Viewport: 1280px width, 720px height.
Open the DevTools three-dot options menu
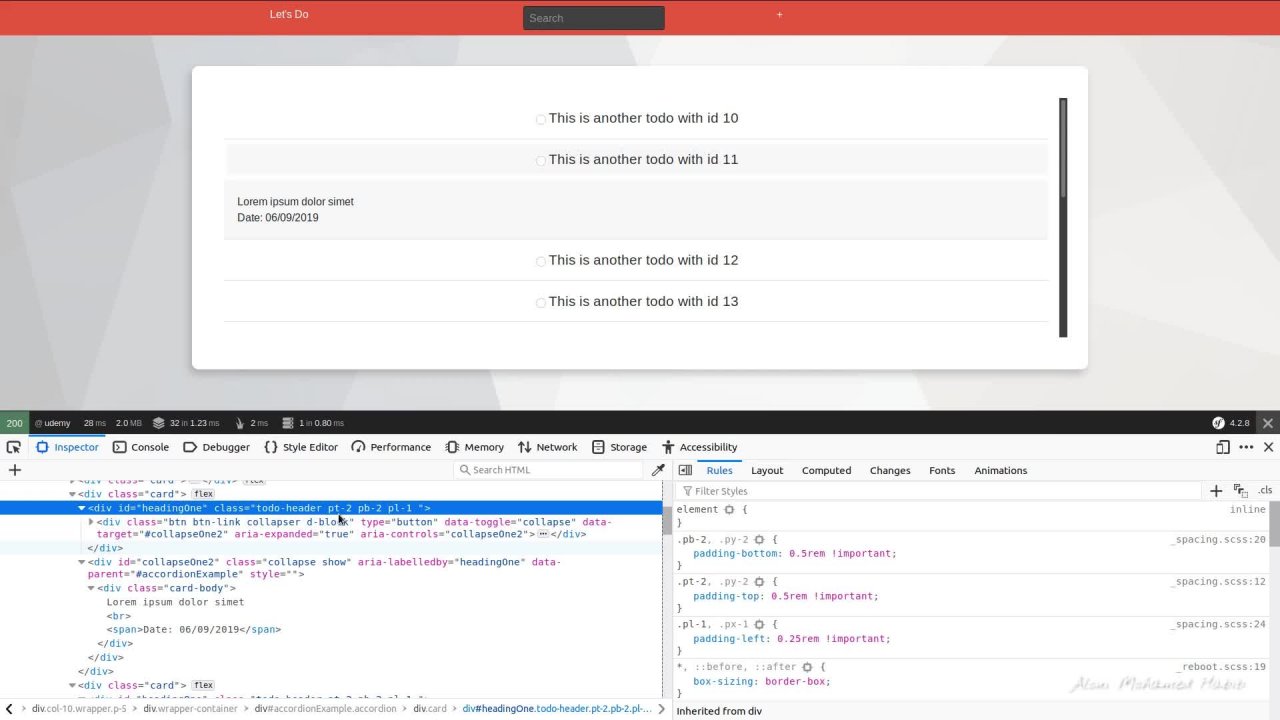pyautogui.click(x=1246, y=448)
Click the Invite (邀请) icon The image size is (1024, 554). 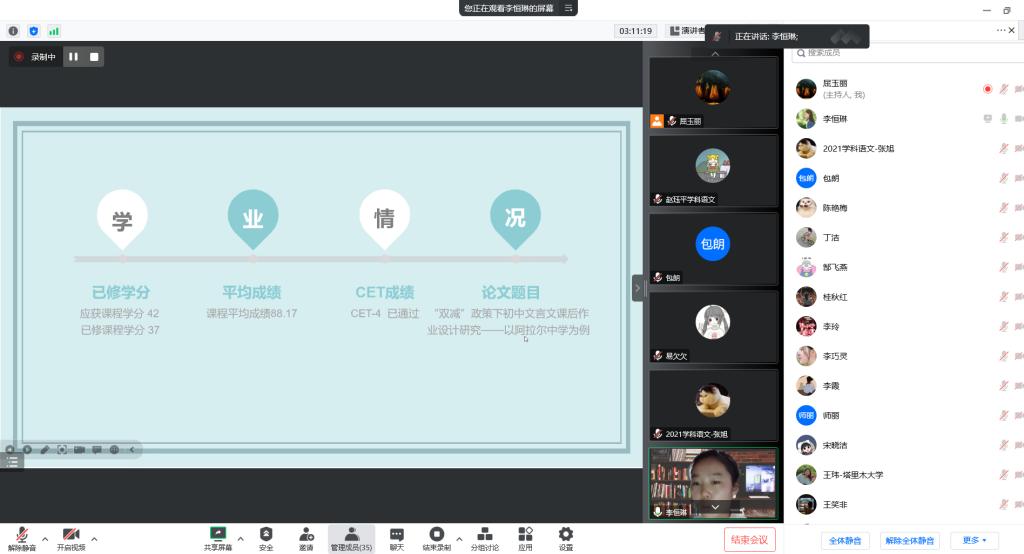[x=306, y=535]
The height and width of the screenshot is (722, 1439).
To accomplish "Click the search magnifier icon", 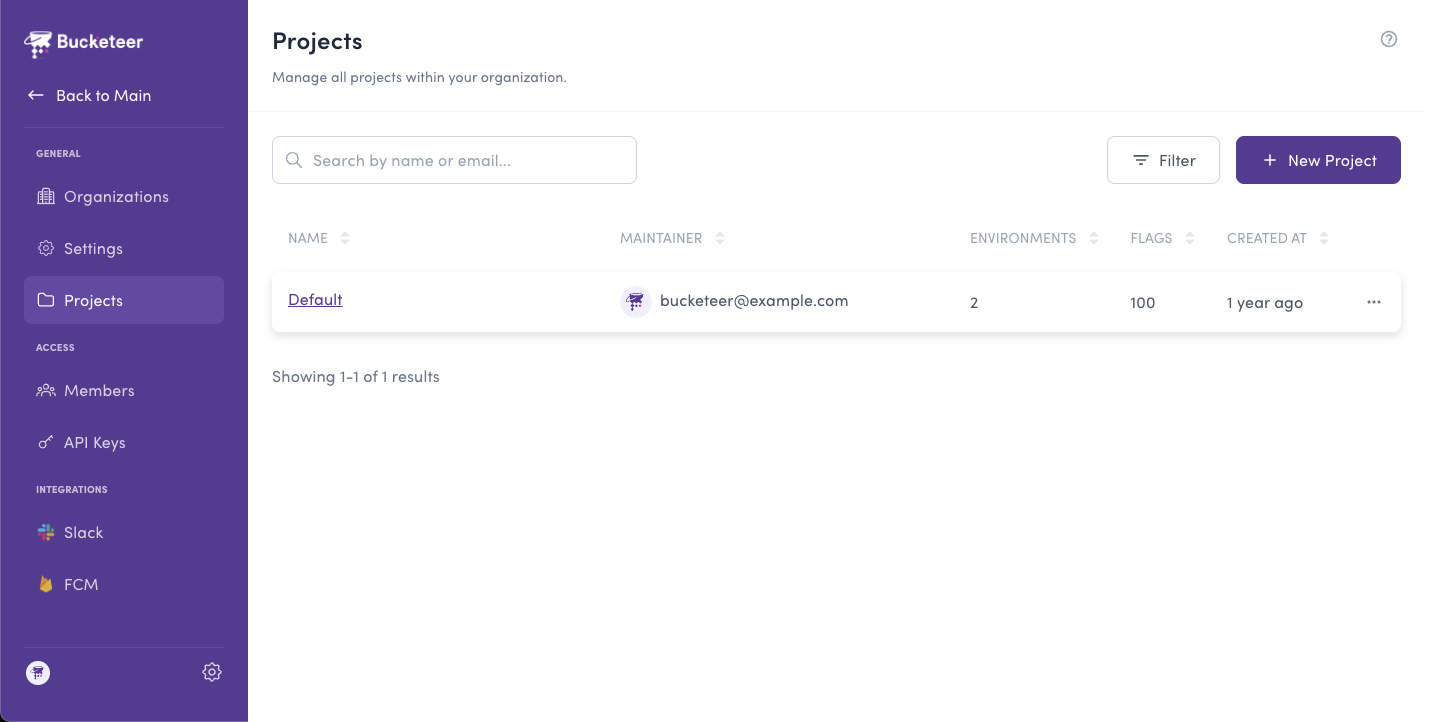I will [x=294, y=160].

..........

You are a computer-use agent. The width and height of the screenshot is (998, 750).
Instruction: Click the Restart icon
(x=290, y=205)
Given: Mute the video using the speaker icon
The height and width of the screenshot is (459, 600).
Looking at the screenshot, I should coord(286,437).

..........

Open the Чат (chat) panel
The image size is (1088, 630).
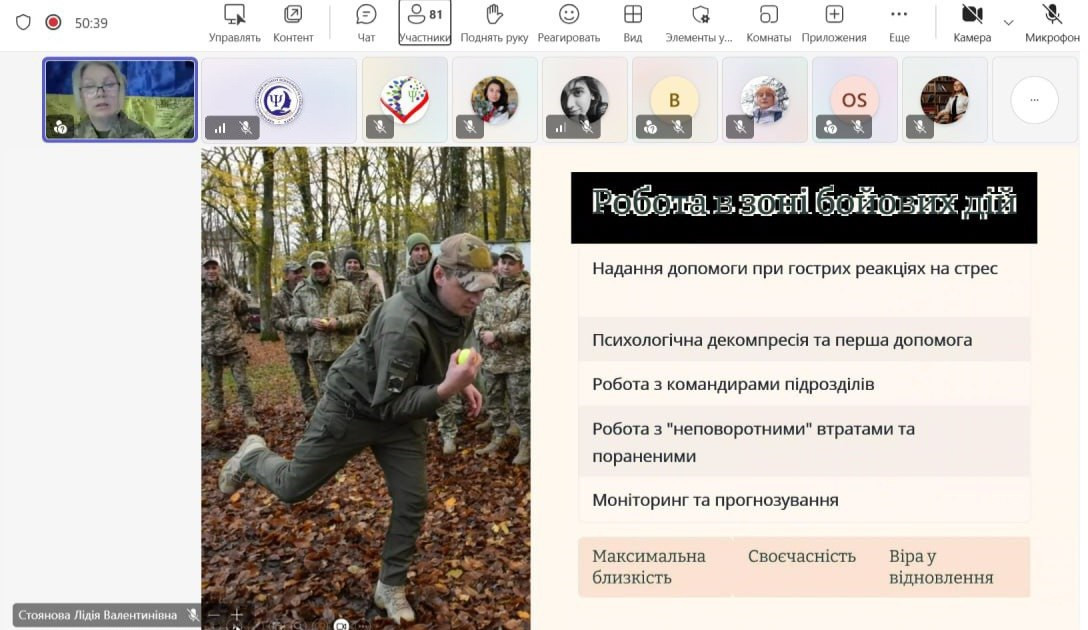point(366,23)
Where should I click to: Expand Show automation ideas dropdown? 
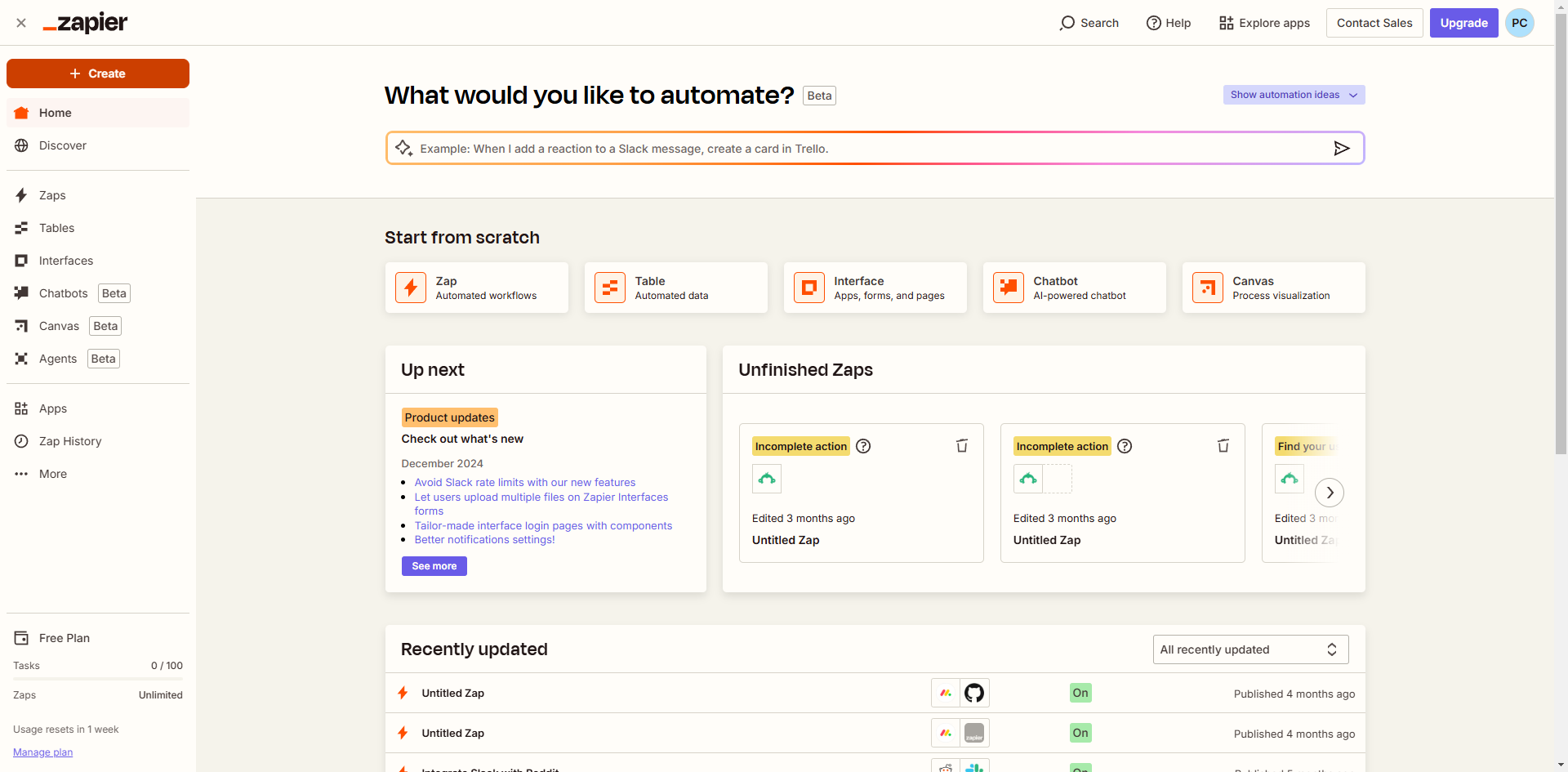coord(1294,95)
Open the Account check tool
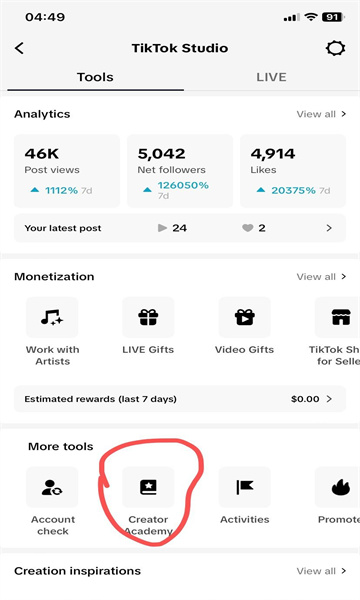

..........

*GOAL OF THE EXERCISE*
Only the lines above from the one containing "Open the Чат (chat) panel" through the one containing "Open the Account check tool" should be returned, verbatim and inclusive, with pictures excluded.

*TASK OUTPUT*
Open the Чат (chat) panel
The image size is (1088, 630).
point(366,23)
Where should I click to: Expand Show automation ideas dropdown? 
coord(1294,95)
Open the Account check tool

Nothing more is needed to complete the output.